-- PASSAGE PROVIDED follows --

A couple of weeks ago, this column featured some reflections about the importance of ethical leadership and followership in which it was emphasized that good leaders and citizens must be guided by principles of integrity just as citizens must not be passive followers. The question of being ethical seemed to suggest that one’s conduct must be aligned to some universally agreed parameters for measuring good and bad leadership or followership in view of the fight against corruption. In a way we were treading along a very important matter that philosophers have grappled with, about the grounding for judging what is essentially right or wrong, morally.
This past week I have belaboured my mind on the philosophical question of “What is ethical” as I tried to appreciate how the prevailing social and economic factors can affect people’s judgment about whether corruption is entirely bad or good. I state this line of thought with full awareness of the potential controversy and strain that such a question brings on a matter of huge importance such as the fight against corruption.
Many reports on corruption anywhere in the world seem to agree that corruption is unethical especially because it robs humanity of fundamental human rights including social stability and economic growth. It almost comes as a given that we have a universal consensus that corruption is unethical, and therefore bad.
Why then, if we may ask, is corruption practiced almost wantonly when there seems to be a universal agreement that corruption is unethical and a hazard to humanity? Why do good people purposely seek bribes to provide a public service? Why do well-meaning political organizations and leaders accept support from suspicious donors on the promise of business contracts and other advantages? Why do well-established religious institutions accept stained gifts from well-known criminals that masquerade as generous benefactors? Why do we have on our land, traditional leaders who hide behind culture or tradition to get away from crime? Is there a good reason that we still have police officers who pay their church tithe from a bribe?

-- PASSAGE PROVIDED concluded --
-- DATA SECTION follows --

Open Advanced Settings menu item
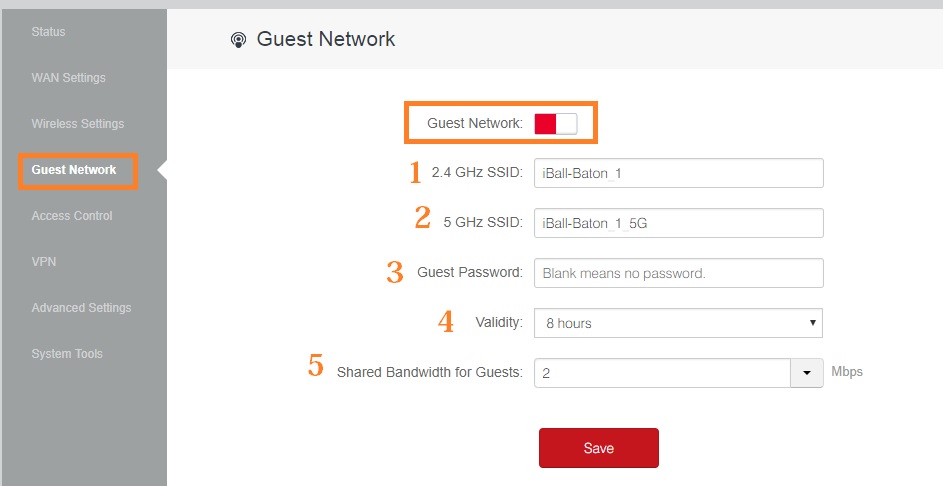 click(x=81, y=308)
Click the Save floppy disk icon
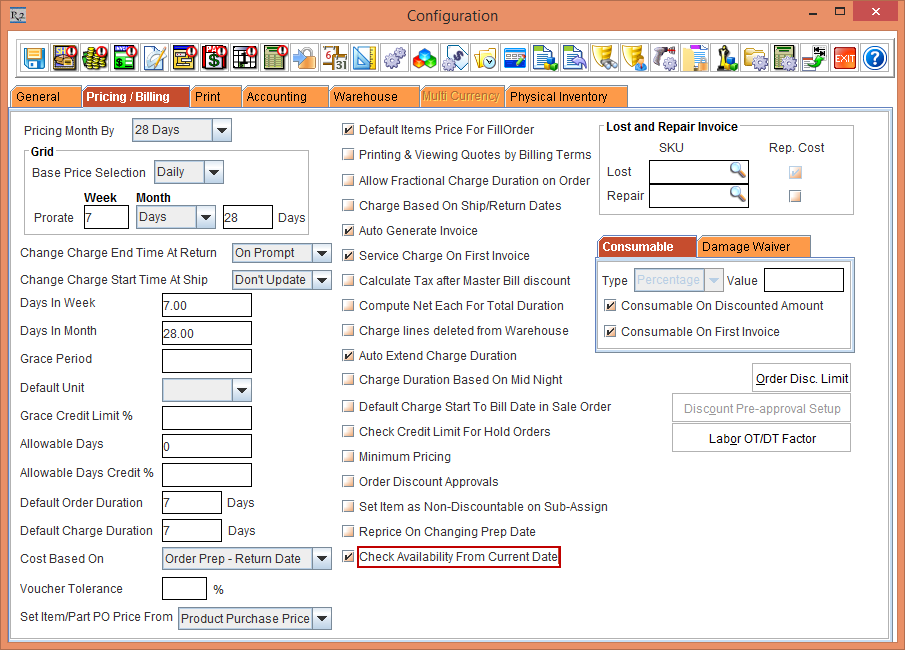The height and width of the screenshot is (650, 905). tap(35, 58)
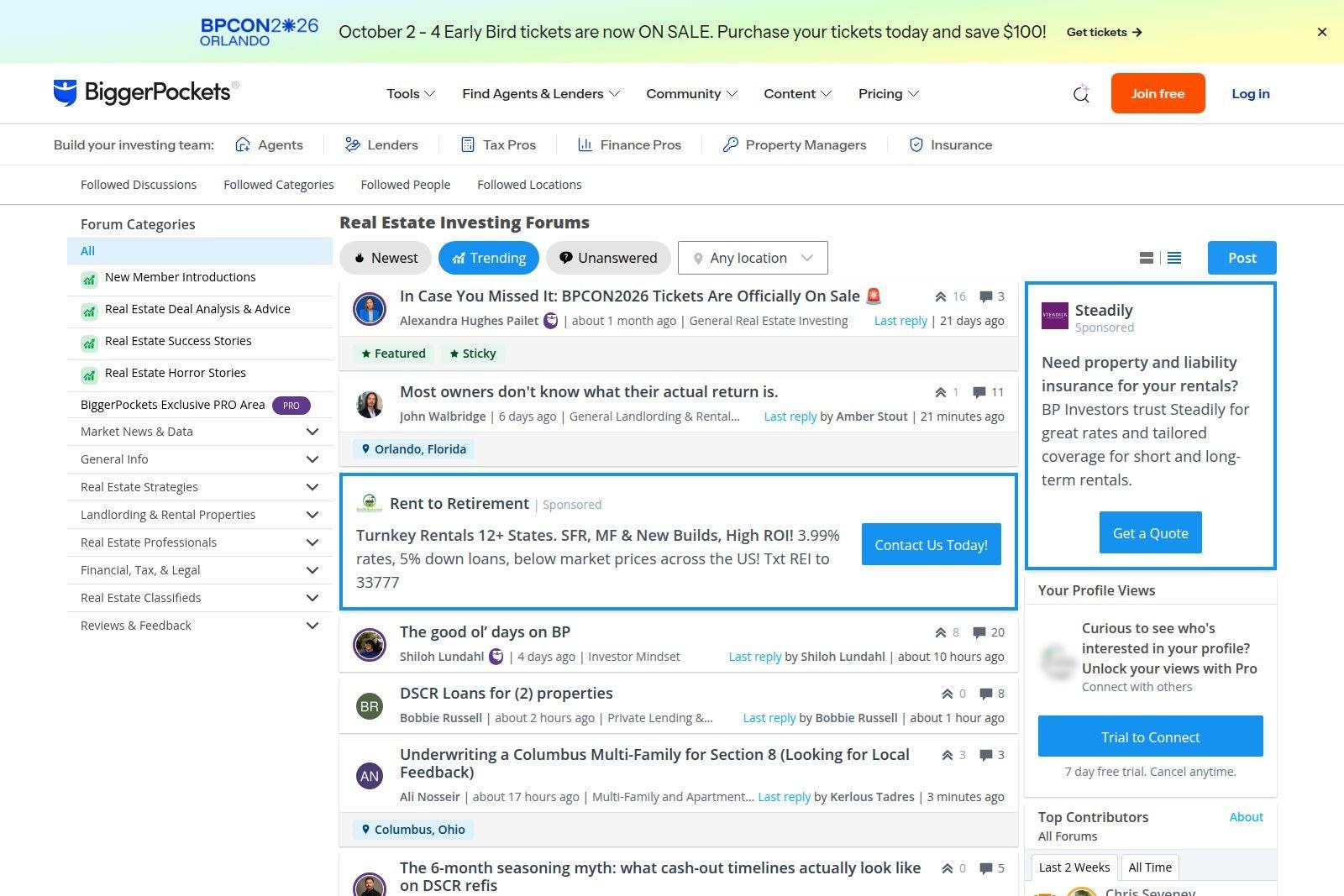Switch to the All Time contributors tab

[1150, 867]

-- DATA SECTION concluded --

▸ **EXERCISES TO COMPLETE**:
• a. From the column on corruption and ethics, reproduce the part that begins with the words containing "This past week" and ends with "and therefore bad.".
• b. In the last paragraph of the column on corruption and ethics, list each group that serves as the subject of one of its "Why do..." or "Is there..." questions.

▸ **TASK-BY-TASK ANSWERS**:
• a.
This past week I have belaboured my mind on the philosophical question of “What is ethical” as I tried to appreciate how the prevailing social and economic factors can affect people’s judgment about whether corruption is entirely bad or good. I state this line of thought with full awareness of the potential controversy and strain that such a question brings on a matter of huge importance such as the fight against corruption.
Many reports on corruption anywhere in the world seem to agree that corruption is unethical especially because it robs humanity of fundamental human rights including social stability and economic growth. It almost comes as a given that we have a universal consensus that corruption is unethical, and therefore bad.

• b.
- good people
- well-meaning political organizations and leaders
- well-established religious institutions
- traditional leaders
- police officers